As I rarely discard a book, it should thus come as no surprise that I have overflowing shelves of novels I’ve once read, enjoyed, savoured and then swore up-and-down-back-and-forth that I was going to re-read someday. Alas, it is someday. I’m spending whole of 2016 revisiting my book collection, digging back into books I read once, but that I haven’t read (or listened to) in at least four years. So, we’re about to find out what was worth reading… twice.
The trilogy continues…
I will admit that even though I haven’t read the Foundation trilogy (including the current volume Foundation and Empire by Issac Asimov) in a number of years, I do have a copy of the BBC radio drama adaptation on my iPod. Those recordings from the early 1970s are faithful to the story (so I’m noticing again) and are worth tracking down if you like that sort of thing. I’ve listened to them on a kind of rotation, queuing them up every year or so for another play through.

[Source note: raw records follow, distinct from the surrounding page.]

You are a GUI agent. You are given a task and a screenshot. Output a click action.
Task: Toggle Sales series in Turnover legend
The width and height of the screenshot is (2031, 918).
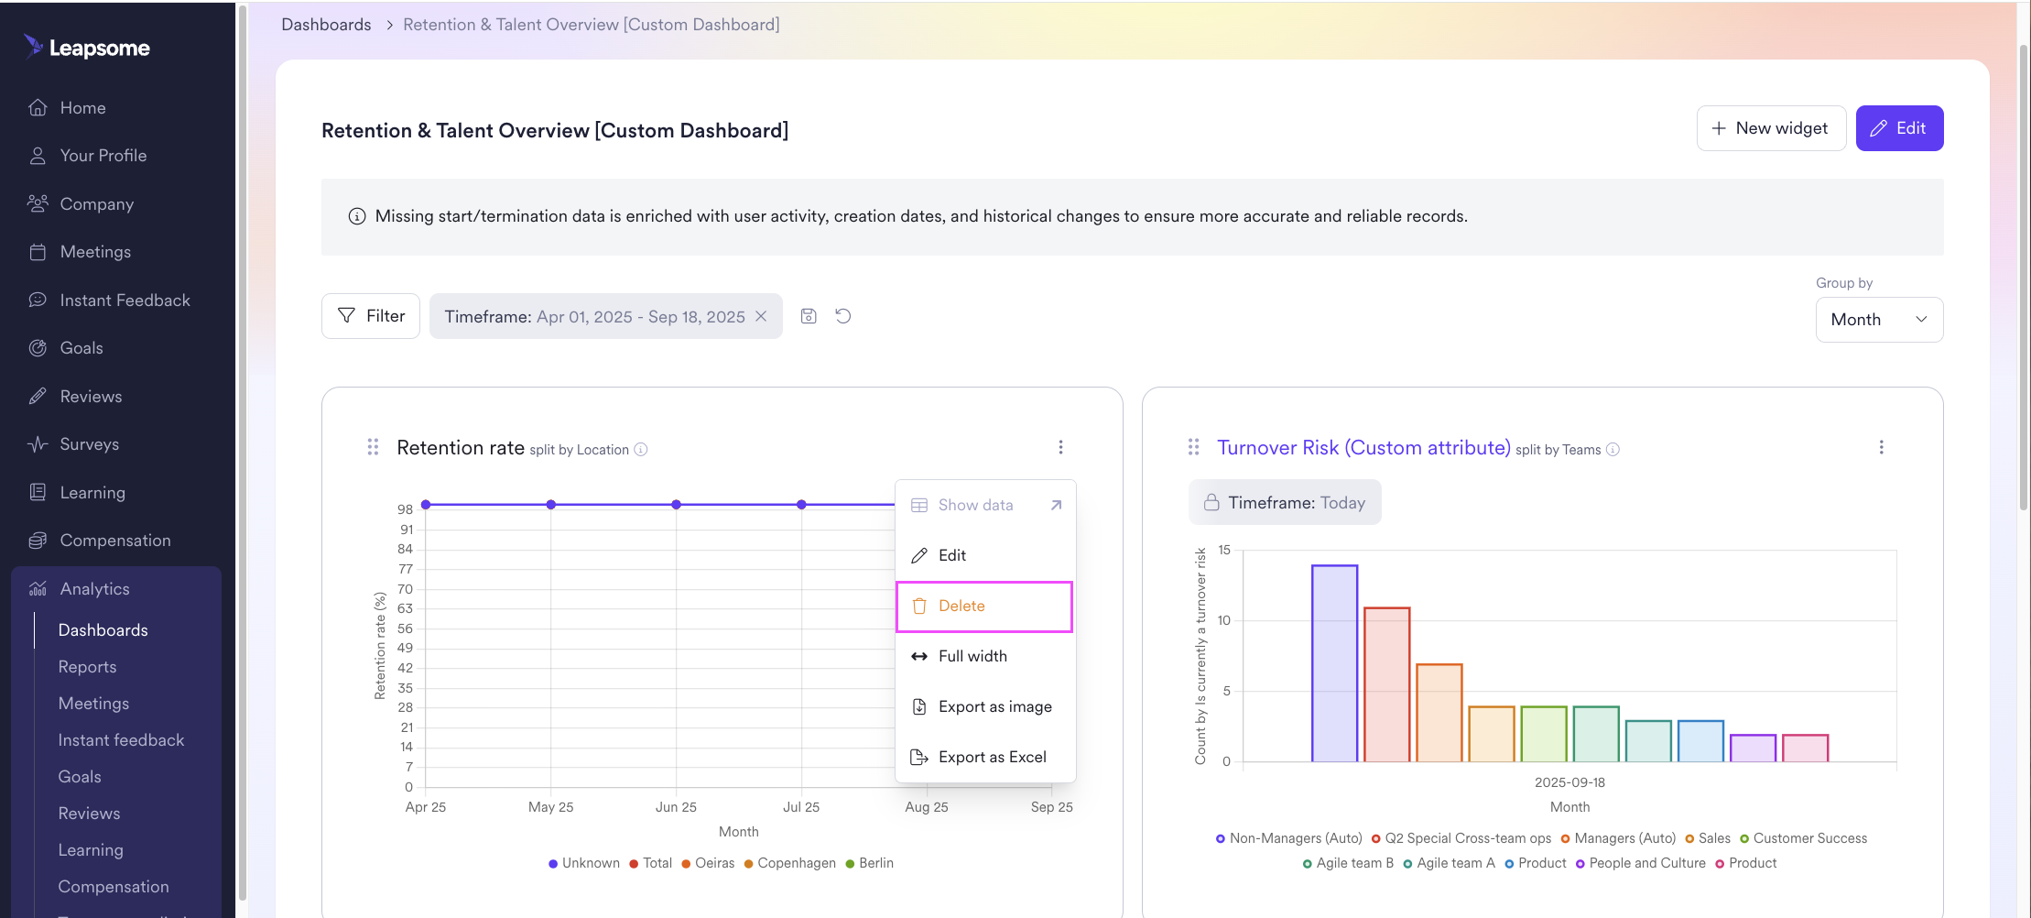[x=1708, y=838]
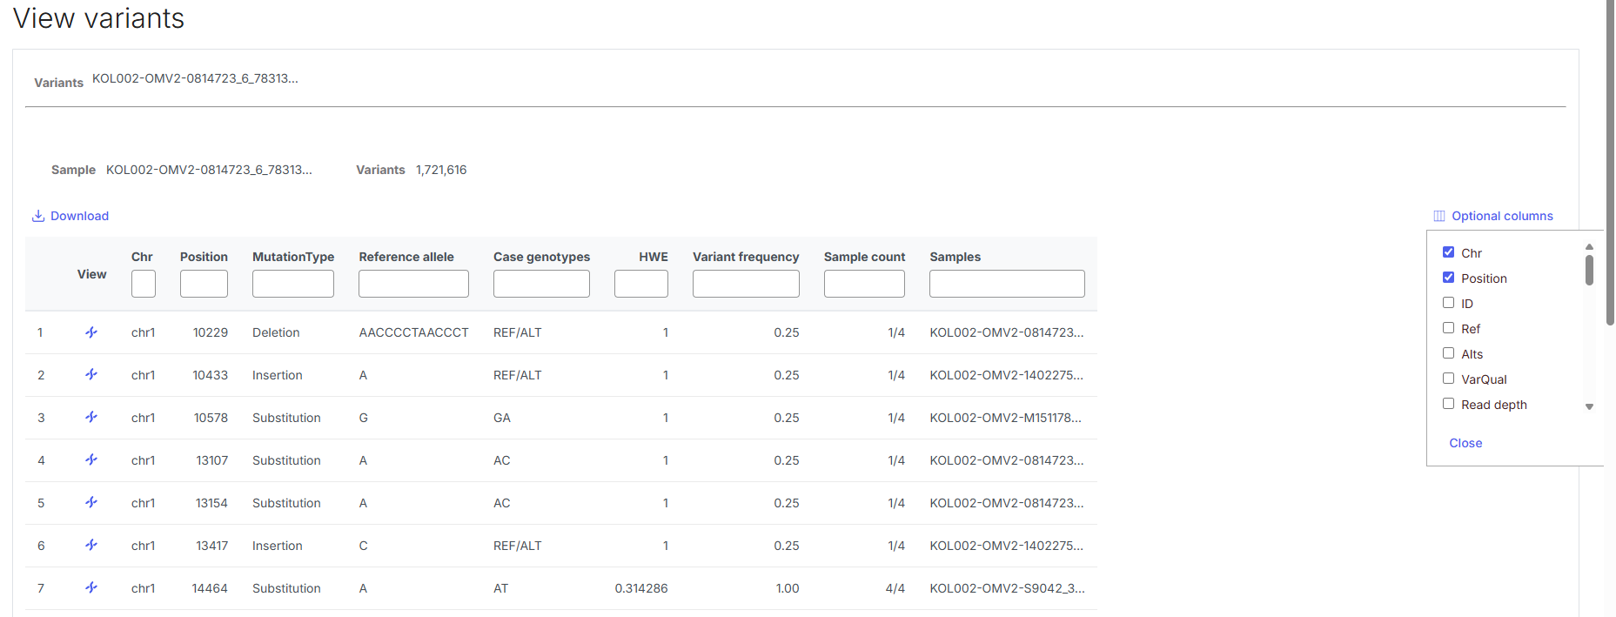Click view icon for position 13107 row
Viewport: 1616px width, 617px height.
pyautogui.click(x=91, y=460)
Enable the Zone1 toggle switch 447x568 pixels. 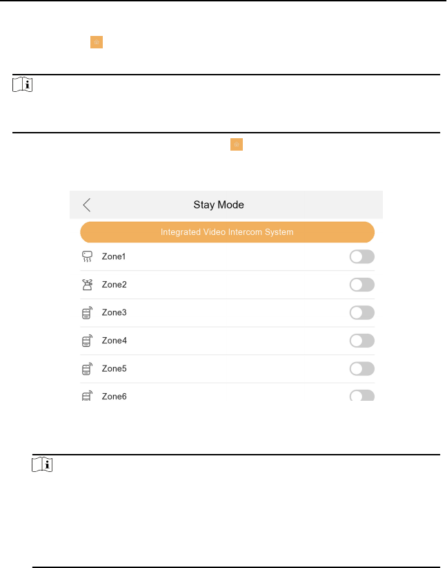(x=361, y=257)
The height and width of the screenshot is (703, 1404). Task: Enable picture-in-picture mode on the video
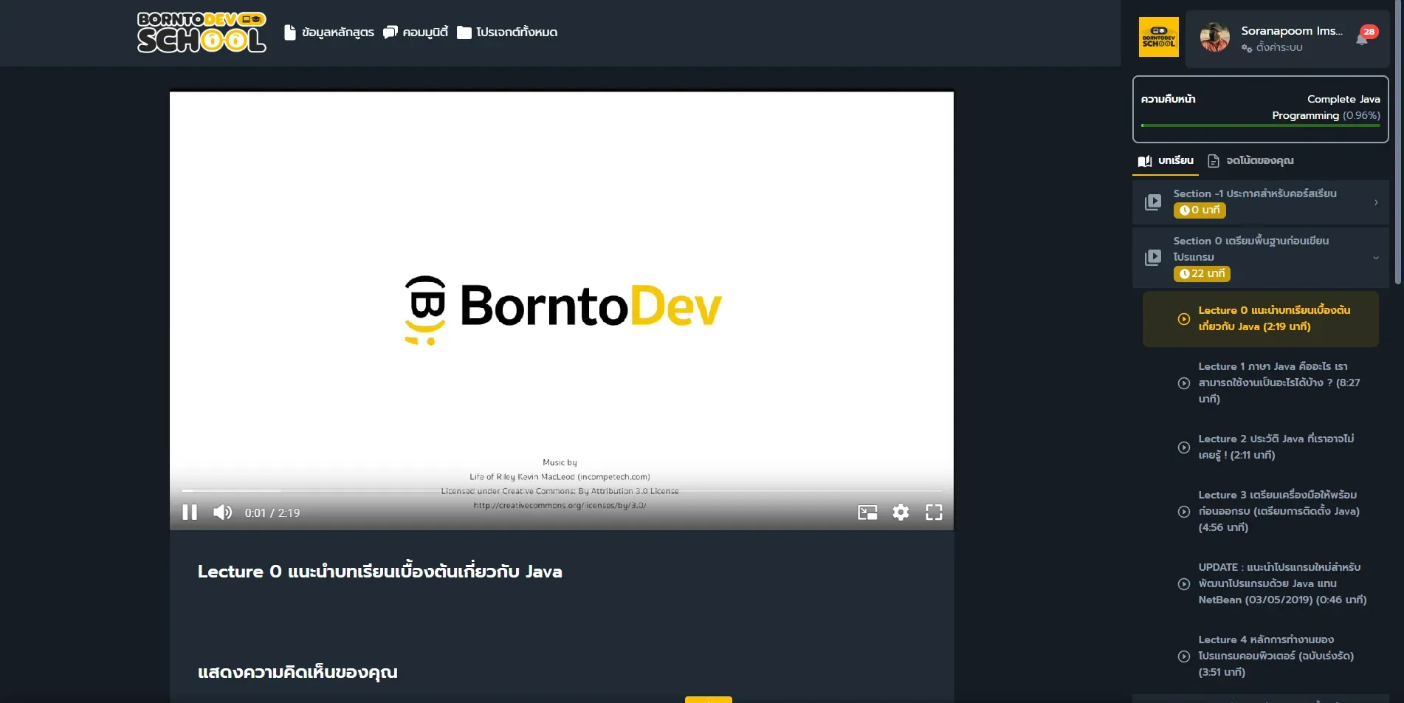(x=867, y=512)
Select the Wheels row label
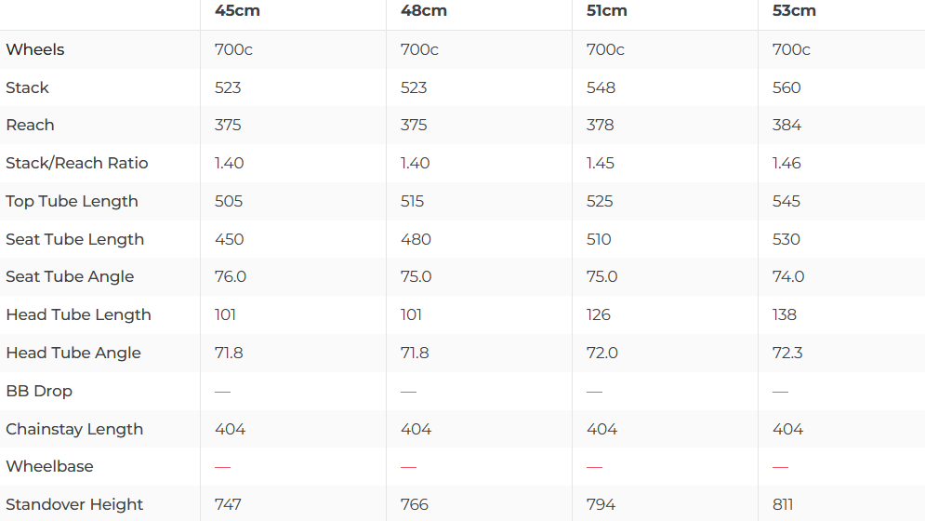This screenshot has height=521, width=925. [35, 49]
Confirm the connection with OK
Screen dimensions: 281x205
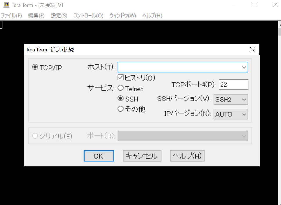coord(99,156)
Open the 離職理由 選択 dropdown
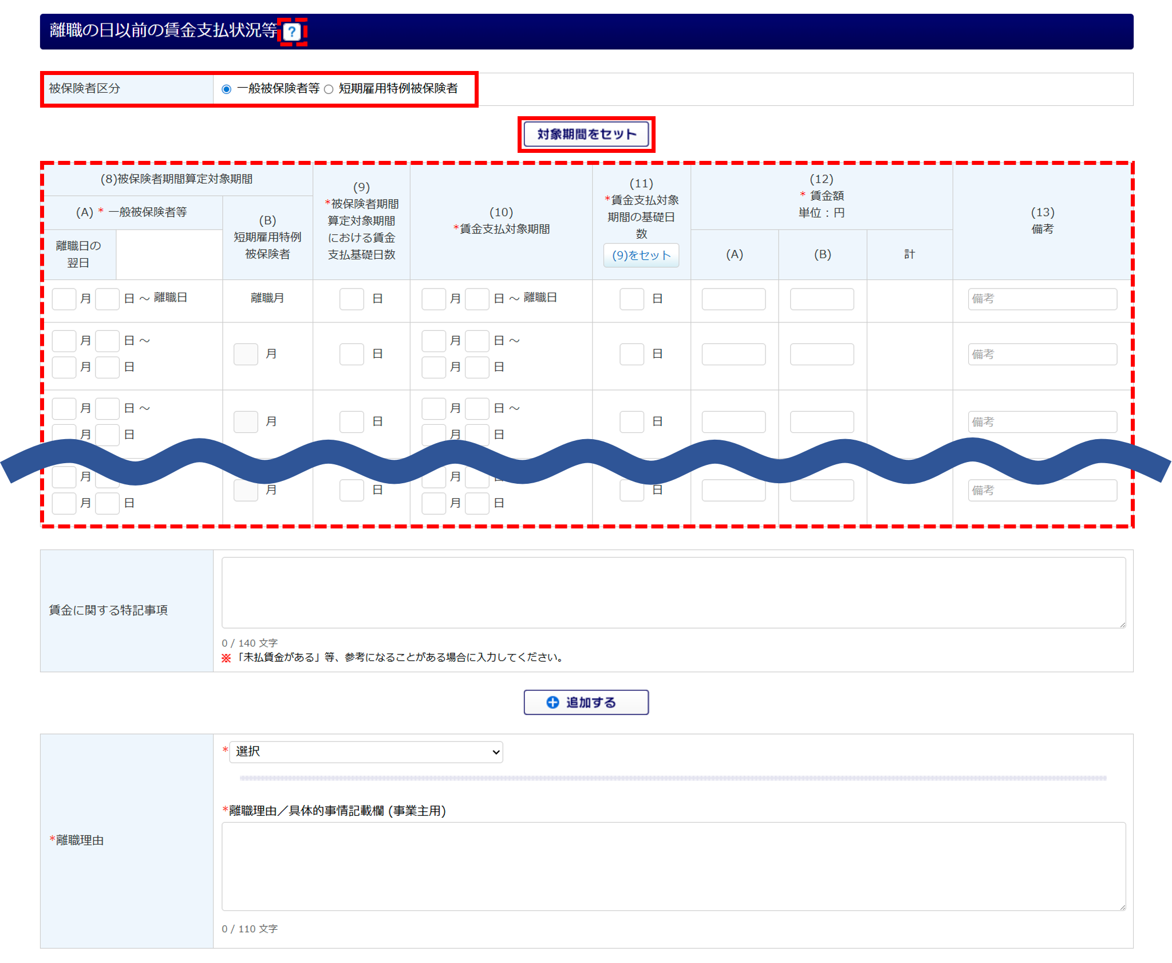This screenshot has height=963, width=1172. point(366,752)
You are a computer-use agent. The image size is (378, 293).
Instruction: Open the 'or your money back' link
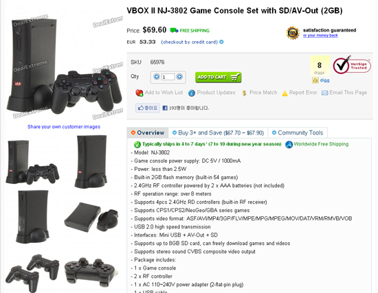click(x=320, y=36)
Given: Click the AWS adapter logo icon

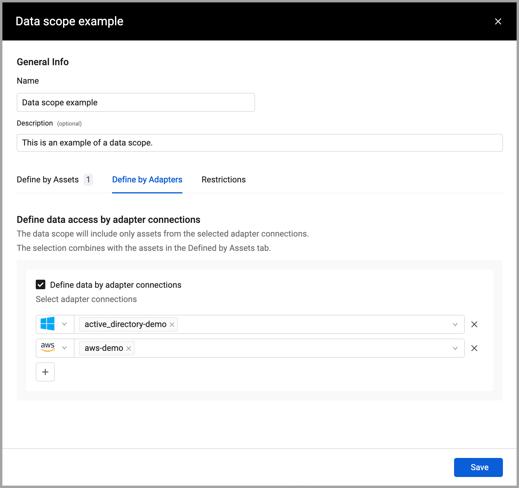Looking at the screenshot, I should pyautogui.click(x=48, y=348).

The funny thing about old science fiction is that (a) science fiction is meant to be a commentary on modern reality and (b) it tends to project a foreseeable future outward from the point at which it was written. This means that when you read stuff that was written in, say, the 1950s like the Foundation trilogy, the future that is projected is one filled with advanced nuclear technology and intergalactic travel… but also a universe where everyone still smokes cigarettes. It is a universe of advanced medicine and powerful computers, but those computers are still giant machines, the internet is nary a glimmer of an idea, and modern ideas like feminism and general equality are stalled out as if they piqued in 1956… which I don’t think was a great year for either of those ideas.
Foundation is anachronistic, but clever. It’s a story that hinges itself on a future that could never really be, not anymore at least, but doesn’t set itself so firmly there that the setting matters much more than window-dressing.